> Task instructions: Continue the commentary on Tom Friedman's "China for a day" idea and the light bulb efficiency law, picking up after its last sentence. Ignore the items that follow it.

> Document excerpt:
In his book “Hot, Flat, and Crowded,” Tom Friedman wishes that America could be “China for a day…but only one day.”
If only…If only America could be China for a day — just one day.
As far as I’m concerned, China’s system of government is inferior to ours in every respect — except one. That is the ability of China’s current generation of leaders — if they want — to cut through all their legacy industries, all the pleading special interests, all the bureaucratic obstacles, all the worries of a voter backlash, and simply order top-down the sweeping changes in prices, regulations, standards, education, and infrastructure that China’s long-term strategic national interests — changes that would normally take Western democracies years or decades to debate and implement. That is such an asset when it comes to trying to engineer a sweeping change, like the green revolution, where you are competing against deeply embedded, well-funded, entrenched interests, and where you have to motivate the public to accept certain short-term sacrifices, including higher energy prices, for long-term gains. For Washington to be able to order all the right changes and set up the ideal market conditions for innovation, and then get out of the way and let the natural energy of the American capitalist system work — that would be a dream.
– Tom Friedman, “Hot, Flat, and Crowded“
Friedman goes on to cite examples of mandating unleaded gasoline: America started the process in 1973 and didn’t finish until 1994. China accomplished the same between 1998 to 2000. America stalled 32 years before implementing new vehicle efficiency standards, but China took only two years.
Friedman’s “China for a day” thought was sparked by an interview with GE’s CEO, Jeff Immelt, who commented,
“What doesn’t exist today in the energy business is the hand of God. I think if you asked the utilities and big manufacturers in this business what they would most like, it would be for the president to stand up and say: ‘By 2025 we are going to produce this much coal, this much natural gas, this much wind, this much solar, this much nuclear, and nothing is going to stand in the way.’ You’d have about thirty days of complaining, and then people…would just stand up and say, ‘Thank you, Mr. President, now let’s go do it.'”
…and we would. I’d be one of them.
America’s CleanTech Vision, Adapted for the Stage
Image credit: unknown
In America, we instead have the political theater that unfolded this past week in Congress (for example). I heard Peter Sagal describe it best during this past weekend’s broadcast of the “Wait, Wait, Don’t Tell Me” news quiz on NPR.
PETER SAGAL: The House this week tried, but failed, to keep the government from taking away America’s what?
(Soundbite of bell)
SAGAL: Incandescent light bulbs! This is what happened; I will explain. Back in 2007, a bipartisan majority in Congress, and President Bush, passed a law [the Energy Independence and Security Act of 2007, which was voted in at 314-100 that year,] calling for a major increase in light bulb efficiency. It’s only now that Republicans, including the guy who actually sponsored that bill [Rep. Mary Bono Mack], realized that the whole thing was a plot by President Obama to rob us of our freedom, using his Kenyan socialist time-traveling technology.
SAGAL: So they tried this week to repeal the law calling for light bulb standards. Presidential candidate Michele Bachmann weighed in. She said, quote, “The American people want less government intrusion into their lives, and that includes staying out of their personal light bulb choices,” unquote.
SAGAL: Ms. Bachmann believes Americans should have perfect freedom to screw whatever they want, but only if we’re talking about light bulbs.
The sad thing is that after the Republican’s repeal failed, they voted successfully to strip the Department of Energy of the funding necessary to enforce the lightbulb switch. Read more here.

> Raw data:
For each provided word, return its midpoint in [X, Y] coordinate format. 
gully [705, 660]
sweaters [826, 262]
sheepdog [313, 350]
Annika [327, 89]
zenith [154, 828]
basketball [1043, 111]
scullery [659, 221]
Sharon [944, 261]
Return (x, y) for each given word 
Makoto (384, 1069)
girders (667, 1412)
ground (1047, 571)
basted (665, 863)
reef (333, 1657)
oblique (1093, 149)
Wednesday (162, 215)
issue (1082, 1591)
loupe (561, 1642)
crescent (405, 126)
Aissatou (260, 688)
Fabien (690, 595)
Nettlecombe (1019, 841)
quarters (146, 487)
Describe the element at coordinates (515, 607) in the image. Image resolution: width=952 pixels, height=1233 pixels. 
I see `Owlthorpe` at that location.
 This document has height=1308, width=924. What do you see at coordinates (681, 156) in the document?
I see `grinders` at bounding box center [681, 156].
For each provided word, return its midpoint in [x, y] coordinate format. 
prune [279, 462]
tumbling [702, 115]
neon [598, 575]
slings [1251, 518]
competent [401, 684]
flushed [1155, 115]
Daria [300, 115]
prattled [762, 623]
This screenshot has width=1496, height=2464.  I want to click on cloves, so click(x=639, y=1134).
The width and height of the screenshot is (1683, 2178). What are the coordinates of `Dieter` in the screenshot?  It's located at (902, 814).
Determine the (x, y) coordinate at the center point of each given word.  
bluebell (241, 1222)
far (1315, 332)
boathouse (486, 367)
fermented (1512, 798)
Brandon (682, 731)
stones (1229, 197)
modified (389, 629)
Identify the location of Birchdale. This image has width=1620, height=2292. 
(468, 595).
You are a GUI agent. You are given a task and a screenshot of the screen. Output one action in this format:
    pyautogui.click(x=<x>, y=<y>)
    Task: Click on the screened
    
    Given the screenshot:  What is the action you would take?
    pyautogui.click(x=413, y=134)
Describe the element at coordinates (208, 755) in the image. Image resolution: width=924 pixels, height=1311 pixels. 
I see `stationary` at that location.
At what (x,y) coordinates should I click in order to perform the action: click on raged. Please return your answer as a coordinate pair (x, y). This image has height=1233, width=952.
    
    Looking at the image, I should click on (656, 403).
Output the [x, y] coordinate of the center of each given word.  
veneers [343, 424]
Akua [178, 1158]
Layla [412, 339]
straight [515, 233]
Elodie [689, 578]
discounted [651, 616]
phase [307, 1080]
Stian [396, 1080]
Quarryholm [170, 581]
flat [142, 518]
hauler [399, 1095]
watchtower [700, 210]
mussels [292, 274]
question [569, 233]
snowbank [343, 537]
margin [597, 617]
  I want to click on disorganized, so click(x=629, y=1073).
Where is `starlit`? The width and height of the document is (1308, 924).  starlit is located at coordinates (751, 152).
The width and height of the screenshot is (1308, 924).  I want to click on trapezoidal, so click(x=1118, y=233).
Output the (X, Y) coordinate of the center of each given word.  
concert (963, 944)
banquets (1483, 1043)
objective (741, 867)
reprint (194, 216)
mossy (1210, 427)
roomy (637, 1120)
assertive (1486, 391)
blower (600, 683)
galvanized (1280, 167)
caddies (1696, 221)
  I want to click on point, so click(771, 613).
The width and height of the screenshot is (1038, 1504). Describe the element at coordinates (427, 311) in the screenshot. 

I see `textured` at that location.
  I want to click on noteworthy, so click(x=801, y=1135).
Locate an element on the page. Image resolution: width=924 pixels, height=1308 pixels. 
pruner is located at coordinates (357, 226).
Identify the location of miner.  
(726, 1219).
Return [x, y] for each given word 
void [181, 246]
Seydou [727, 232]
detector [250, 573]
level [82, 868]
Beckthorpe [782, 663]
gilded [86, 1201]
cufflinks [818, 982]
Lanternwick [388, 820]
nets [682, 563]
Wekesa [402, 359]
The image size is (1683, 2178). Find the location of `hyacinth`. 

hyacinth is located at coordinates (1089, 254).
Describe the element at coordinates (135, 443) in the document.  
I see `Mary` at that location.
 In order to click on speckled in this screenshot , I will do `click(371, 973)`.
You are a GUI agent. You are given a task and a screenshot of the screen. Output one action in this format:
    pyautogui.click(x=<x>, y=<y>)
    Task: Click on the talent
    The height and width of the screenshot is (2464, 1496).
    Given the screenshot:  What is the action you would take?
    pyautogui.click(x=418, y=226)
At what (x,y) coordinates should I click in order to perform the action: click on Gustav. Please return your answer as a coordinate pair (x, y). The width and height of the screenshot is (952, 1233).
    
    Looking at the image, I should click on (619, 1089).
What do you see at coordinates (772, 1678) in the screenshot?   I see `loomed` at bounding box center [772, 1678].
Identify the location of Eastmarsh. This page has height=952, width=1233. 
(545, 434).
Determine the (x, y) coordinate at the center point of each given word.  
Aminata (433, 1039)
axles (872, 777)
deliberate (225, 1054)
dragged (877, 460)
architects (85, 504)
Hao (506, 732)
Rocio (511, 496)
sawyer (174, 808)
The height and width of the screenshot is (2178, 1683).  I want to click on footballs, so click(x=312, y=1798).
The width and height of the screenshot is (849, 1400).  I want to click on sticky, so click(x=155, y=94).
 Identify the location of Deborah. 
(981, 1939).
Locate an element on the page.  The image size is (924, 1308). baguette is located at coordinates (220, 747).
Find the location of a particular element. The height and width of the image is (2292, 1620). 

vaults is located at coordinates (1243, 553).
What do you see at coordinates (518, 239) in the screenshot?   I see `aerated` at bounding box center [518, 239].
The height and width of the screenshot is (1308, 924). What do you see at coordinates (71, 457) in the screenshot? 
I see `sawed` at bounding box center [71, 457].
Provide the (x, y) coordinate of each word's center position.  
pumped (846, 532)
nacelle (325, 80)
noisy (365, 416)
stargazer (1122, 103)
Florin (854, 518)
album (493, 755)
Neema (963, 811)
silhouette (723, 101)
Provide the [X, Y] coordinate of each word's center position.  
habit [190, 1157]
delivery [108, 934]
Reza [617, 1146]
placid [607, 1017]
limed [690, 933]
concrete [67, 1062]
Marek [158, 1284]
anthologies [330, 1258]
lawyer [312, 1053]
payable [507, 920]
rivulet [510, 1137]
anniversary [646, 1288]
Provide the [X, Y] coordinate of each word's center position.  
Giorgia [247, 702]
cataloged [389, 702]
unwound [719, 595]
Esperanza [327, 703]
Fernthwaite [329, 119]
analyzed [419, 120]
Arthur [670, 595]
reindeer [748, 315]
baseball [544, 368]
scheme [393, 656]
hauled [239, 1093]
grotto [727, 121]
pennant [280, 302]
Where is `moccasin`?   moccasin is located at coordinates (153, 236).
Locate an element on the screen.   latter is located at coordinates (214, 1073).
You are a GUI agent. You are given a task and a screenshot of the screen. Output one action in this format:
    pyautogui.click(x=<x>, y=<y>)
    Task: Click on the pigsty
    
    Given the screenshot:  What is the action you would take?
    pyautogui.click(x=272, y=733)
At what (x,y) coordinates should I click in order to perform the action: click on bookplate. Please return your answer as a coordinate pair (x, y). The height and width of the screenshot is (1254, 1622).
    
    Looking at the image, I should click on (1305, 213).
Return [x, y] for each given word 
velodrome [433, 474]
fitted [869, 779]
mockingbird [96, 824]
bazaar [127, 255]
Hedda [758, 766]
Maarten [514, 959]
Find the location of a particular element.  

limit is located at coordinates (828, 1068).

> Answer for this exercise:
Stimulus Funding — Thanks, but No Thanks
Take a look at this graph of the DOE’s solar energy technology research funding profile. Do you think this is the right way to fund an organization…let alone a nation-wide research effort?
It would have made infinitely more sense to spread that huge spike from the stimulus evenly over 4-5 years. Last year I saw the DOE struggle mightily to manage twice the amount of funding (and triple the money from 2006). Spreading out the funding was, of course, not politically feasible for Obama. He had to pass the stimulus and then move on to the next fight. Obama had to beat the clock before the Republicans took the House in 2010.
I recently spoke with a friend who works for a senior DOE official; he said that under the current political climate, staffers are expecting a 30% budget cut in the DOE’s EERE (Energy Efficiency and Renewable Energy) office funding. He also said he wouldn’t be surprised if the Republicans killed ARPA-E — a new Obama initiative to pursue high-risk/high-reward energy technologies — within a year or so.
This on-again, off-again nature of clean tech research funding in the U.S. prevents innovators and engineers from gaining momentum through sustained funding, and it makes investors skittish about the unpredictability of government support.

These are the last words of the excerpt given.